En el ranking de los maratones más apretados de la historia, el de Maratón de Los Ángeles, nacido en 1986 al calor del éxito de los Juegos Olímpicos de Los Ángeles 1984, se ha ganado un lugar de honor.
El estadounidense Nathan Martin se impuso en la línea de meta con un tiempo de 2:11:18, exactamente la misma marca que registró el keniano Michael Kimani Kamau. Sin embargo, el triunfo se decidió por apenas una centésima de segundo, una diferencia prácticamente imperceptible tras más de dos horas de carrera.
El ajustado desenlace en la zona de Santa Mónica, donde concluye la prueba, supera a casi todos los finales vistos recientemente en los grandes maratones urbanos. Solo el Maratón de Sevilla de este año registró un cierre más incierto, hasta el punto de que fue necesario recurrir a la foto finish sin poder precisar la diferencia en centésimas.

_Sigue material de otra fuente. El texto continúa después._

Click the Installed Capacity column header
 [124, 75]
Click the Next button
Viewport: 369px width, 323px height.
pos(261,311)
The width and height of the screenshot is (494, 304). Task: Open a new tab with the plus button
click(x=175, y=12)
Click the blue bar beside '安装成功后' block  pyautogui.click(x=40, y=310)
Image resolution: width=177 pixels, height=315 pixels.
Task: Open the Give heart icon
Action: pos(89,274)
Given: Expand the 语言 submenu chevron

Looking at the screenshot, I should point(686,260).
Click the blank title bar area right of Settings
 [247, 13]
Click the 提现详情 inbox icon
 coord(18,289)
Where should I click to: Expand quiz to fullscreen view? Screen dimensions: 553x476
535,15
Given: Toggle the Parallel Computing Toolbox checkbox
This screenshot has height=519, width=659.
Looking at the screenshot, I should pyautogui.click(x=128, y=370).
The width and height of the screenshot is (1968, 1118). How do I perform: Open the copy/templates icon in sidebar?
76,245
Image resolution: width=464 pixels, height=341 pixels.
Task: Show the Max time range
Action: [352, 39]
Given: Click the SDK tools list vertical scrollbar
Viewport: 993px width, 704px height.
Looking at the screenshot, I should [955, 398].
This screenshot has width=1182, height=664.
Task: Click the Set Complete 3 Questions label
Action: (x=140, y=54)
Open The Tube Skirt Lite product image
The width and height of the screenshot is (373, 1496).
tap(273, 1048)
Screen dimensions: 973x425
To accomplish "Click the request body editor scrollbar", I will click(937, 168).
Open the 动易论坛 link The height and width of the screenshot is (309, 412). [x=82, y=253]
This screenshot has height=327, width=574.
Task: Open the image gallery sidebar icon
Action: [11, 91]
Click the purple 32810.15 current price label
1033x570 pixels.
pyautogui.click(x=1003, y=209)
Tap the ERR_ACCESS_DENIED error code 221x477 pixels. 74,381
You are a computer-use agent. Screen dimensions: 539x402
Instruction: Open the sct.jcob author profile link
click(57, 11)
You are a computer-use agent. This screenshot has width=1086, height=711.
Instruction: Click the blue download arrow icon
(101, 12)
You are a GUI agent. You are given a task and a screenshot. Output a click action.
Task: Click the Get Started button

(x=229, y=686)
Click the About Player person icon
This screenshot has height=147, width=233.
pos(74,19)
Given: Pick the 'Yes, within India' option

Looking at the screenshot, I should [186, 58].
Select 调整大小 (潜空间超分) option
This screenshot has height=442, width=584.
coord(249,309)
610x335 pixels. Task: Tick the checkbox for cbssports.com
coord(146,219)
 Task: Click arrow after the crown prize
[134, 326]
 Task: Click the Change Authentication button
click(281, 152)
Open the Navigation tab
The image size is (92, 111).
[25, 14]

NEW: American Nathan Martin wins the closest Los Angeles Marathon in race history, beating Kenya’s Michael Kimani Kamau by just 00.01 seconds.
— Collin Rugg (@CollinRugg) March 9, 2026
Martin was seen chasing down Kamau at the end of the race.
“I made an actual move five miles out… when I saw no one else was picking… pic.twitter.com/5BCvZpfrec
Otros precedentes cercanos incluyen el Maratón de Tokio de 2025, resuelto por apenas tres centésimas a favor del tanzano Alphonce Simbu, o el último Maratón de Nueva York, en el que el keniano Benson Kipruto se llevó la victoria por 0,16 segundos, una diferencia ínfima después de recorrer los 42 kilómetros y 195 metros de la distancia clásica.
El final en Los Ángeles fue dramático. Martin, de 36 años, culminó una remontada en los últimos metros. Kamau, cuya mejor marca personal es 2:08:19 —lograda al ganar el Maratón de Shenzhen en 2023— había tomado ventaja en el tramo final, pero no se hidrató durante la carrera y terminó sufriendo una fuerte pájara que lo dejó desplomado sobre el asfalto tras cruzar la meta. El atleta keniano tuvo que ser evacuado en camilla.
Martin, por su parte, posee una mejor marca personal de 2:10:45, el registro más rápido logrado por un afroamericano nacido en Estados Unidos.
La carrera se disputó bajo condiciones especialmente duras, con temperaturas cercanas a los cero grados. El recorrido, que parte del Dodger Stadium y atraviesa la ciudad de este a oeste pasando por Hollywood Boulevard, añadió aún más exigencia a una prueba ya de por sí extrema.
De hecho, la dureza de la jornada llevó a la organización a tomar una decisión excepcional: otorgar la medalla de “finisher” a todos los corredores que lograran alcanzar el kilómetro 29.